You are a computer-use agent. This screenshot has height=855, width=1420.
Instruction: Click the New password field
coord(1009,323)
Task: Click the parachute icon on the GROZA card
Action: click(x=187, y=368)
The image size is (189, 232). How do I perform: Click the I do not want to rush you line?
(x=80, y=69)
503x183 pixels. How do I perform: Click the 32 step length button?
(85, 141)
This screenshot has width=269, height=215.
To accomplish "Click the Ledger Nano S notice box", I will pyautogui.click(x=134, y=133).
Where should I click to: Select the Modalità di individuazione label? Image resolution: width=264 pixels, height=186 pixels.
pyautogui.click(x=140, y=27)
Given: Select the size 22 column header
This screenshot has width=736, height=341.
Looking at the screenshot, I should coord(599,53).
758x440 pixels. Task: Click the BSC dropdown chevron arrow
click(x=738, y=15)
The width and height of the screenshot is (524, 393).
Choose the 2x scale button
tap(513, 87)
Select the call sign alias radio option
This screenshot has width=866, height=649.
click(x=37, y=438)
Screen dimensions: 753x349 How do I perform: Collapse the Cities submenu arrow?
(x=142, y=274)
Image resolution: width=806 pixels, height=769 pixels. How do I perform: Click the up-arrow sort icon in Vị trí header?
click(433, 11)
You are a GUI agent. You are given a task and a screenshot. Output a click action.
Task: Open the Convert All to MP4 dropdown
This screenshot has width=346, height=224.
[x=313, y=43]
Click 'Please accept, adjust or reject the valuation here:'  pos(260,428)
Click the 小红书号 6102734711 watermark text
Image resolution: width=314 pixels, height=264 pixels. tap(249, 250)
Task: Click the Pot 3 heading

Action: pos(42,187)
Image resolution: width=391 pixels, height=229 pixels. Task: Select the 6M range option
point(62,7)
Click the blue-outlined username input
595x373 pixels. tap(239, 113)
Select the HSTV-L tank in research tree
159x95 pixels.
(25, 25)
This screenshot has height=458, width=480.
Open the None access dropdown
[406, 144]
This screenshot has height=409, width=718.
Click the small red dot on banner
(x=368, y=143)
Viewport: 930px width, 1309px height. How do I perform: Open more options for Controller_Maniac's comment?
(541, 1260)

--------

Each record above is to be reproduced exactly, in full.

**Written reply**:
You are a computer-use agent. This screenshot has height=855, width=1420.
Instruction: Click the New password field
coord(1009,323)
Task: Click the parachute icon on the GROZA card
Action: click(x=187, y=368)
The image size is (189, 232). How do I perform: Click the I do not want to rush you line?
(x=80, y=69)
503x183 pixels. How do I perform: Click the 32 step length button?
(85, 141)
This screenshot has width=269, height=215.
To accomplish "Click the Ledger Nano S notice box", I will pyautogui.click(x=134, y=133).
Where should I click to: Select the Modalità di individuazione label? Image resolution: width=264 pixels, height=186 pixels.
pyautogui.click(x=140, y=27)
Given: Select the size 22 column header
This screenshot has width=736, height=341.
Looking at the screenshot, I should coord(599,53).
758x440 pixels. Task: Click the BSC dropdown chevron arrow
click(x=738, y=15)
The width and height of the screenshot is (524, 393).
Choose the 2x scale button
tap(513, 87)
Select the call sign alias radio option
This screenshot has width=866, height=649.
click(x=37, y=438)
Screen dimensions: 753x349 How do I perform: Collapse the Cities submenu arrow?
(x=142, y=274)
Image resolution: width=806 pixels, height=769 pixels. How do I perform: Click the up-arrow sort icon in Vị trí header?
click(433, 11)
You are a GUI agent. You are given a task and a screenshot. Output a click action.
Task: Open the Convert All to MP4 dropdown
This screenshot has width=346, height=224.
[x=313, y=43]
Click 'Please accept, adjust or reject the valuation here:'  pos(260,428)
Click the 小红书号 6102734711 watermark text
Image resolution: width=314 pixels, height=264 pixels. tap(249, 250)
Task: Click the Pot 3 heading

Action: pos(42,187)
Image resolution: width=391 pixels, height=229 pixels. Task: Select the 6M range option
point(62,7)
Click the blue-outlined username input
595x373 pixels. tap(239, 113)
Select the HSTV-L tank in research tree
159x95 pixels.
(25, 25)
This screenshot has height=458, width=480.
Open the None access dropdown
[406, 144]
This screenshot has height=409, width=718.
Click the small red dot on banner
(x=368, y=143)
Viewport: 930px width, 1309px height. How do I perform: Open more options for Controller_Maniac's comment?
(541, 1260)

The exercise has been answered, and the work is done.